In a rapidly evolving technological landscape, the adoption of AI services in the cloud is outpacing the development of appropriate security controls. A recent report from cybersecurity firm Wiz reveals that while nearly 90% of organizations are utilizing AI cloud services, less than 15% have established AI-specific security measures.
The findings from Wiz’s report, titled AI Security Readiness: Insights from 100 Cloud Architects, Engineers, and Security Leaders, indicate that 87% of organizations are employing AI services, including platforms like OpenAI and Amazon Bedrock. However, a significant number of respondents, 31%, identified the lack of AI security expertise as their primary concern regarding security — making this the most frequently mentioned challenge.
The report highlights an alarming disconnect between security teams and the systems they are tasked with protecting. It stresses that many security professionals are being expected to secure AI technologies that they may not fully comprehend. As a result, this gap in expertise is creating potential vulnerabilities, thereby expanding the risk surface in many organizations. The report emphasizes the necessity of tooling and automation as critical components needed to mitigate this skills gap.

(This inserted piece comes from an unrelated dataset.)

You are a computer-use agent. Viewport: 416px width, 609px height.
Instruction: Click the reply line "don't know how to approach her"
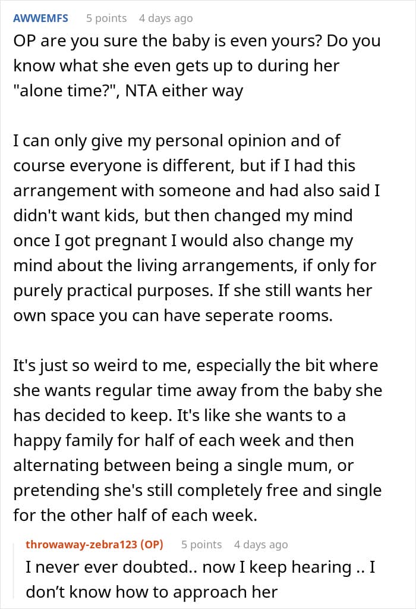coord(152,592)
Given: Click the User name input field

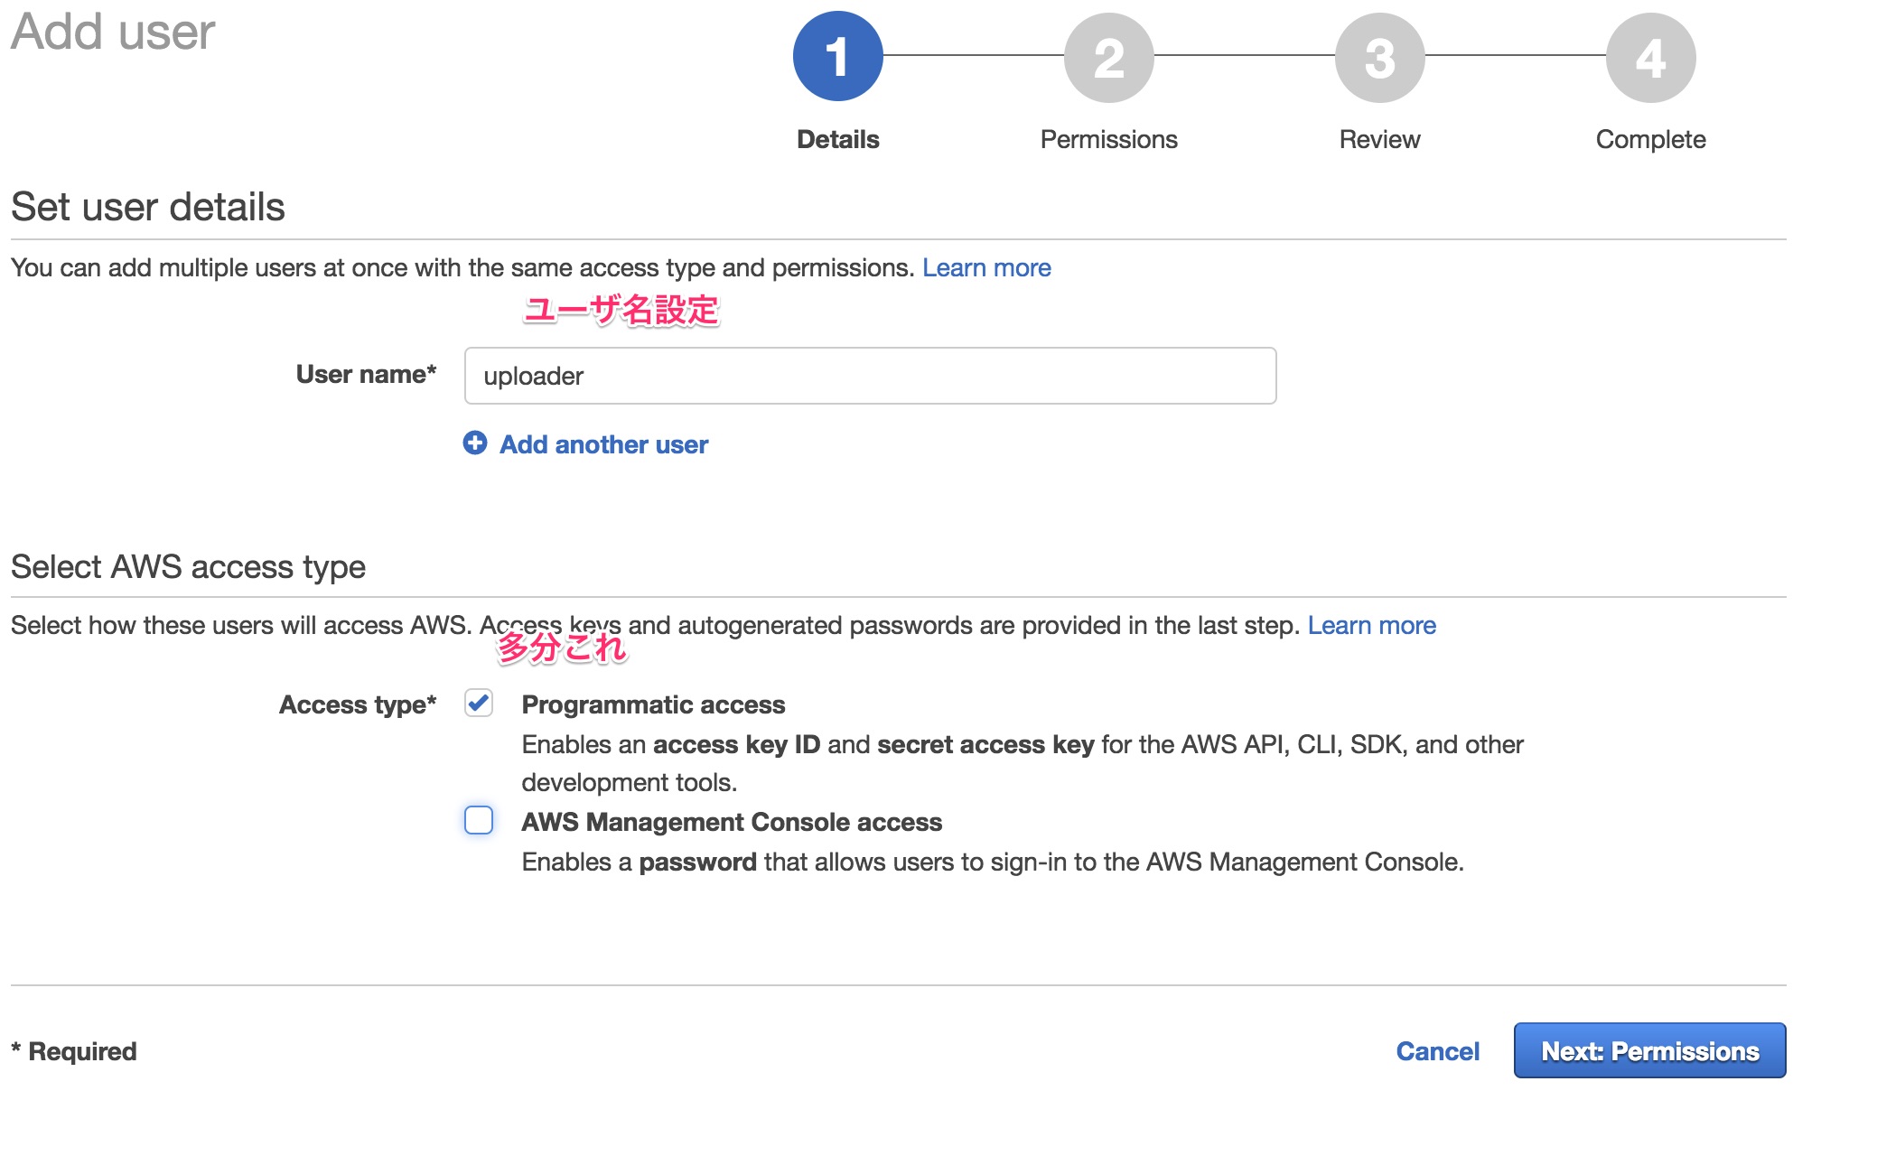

Despite the clear challenges, only 13% of organizations have adopted AI-specific security posture management (AI-SPM) tools. Instead, the majority continue to employ traditional security controls that may not be adequate for the unique challenges introduced by AI, such as model access vulnerabilities and the risk of poisoned training data. The reliance on practices like secure development (53%), tenant isolation (41%), and audits for identifying shadow AI (35%) illustrates this trend.
The proliferation of hybrid and multi-cloud infrastructures is further complicating security measures. The report states that 45% of organizations are utilizing hybrid cloud environments and 33% are employing multi-cloud strategies. Notably, 70% of organizations still depend on endpoint detection and response (EDR) tools, which are ideally suited for more centralized environments. Alarmingly, a quarter of respondents admitted they lack visibility into the AI services operating within their own ecosystems.
Organizations must recognize that security needs extend beyond mere technological enhancements. The desired features for AI security tools suggest a significant focus on addressing operational and workflow concerns, indicating that effective communication and comprehensive strategies are key to advancing AI security measures.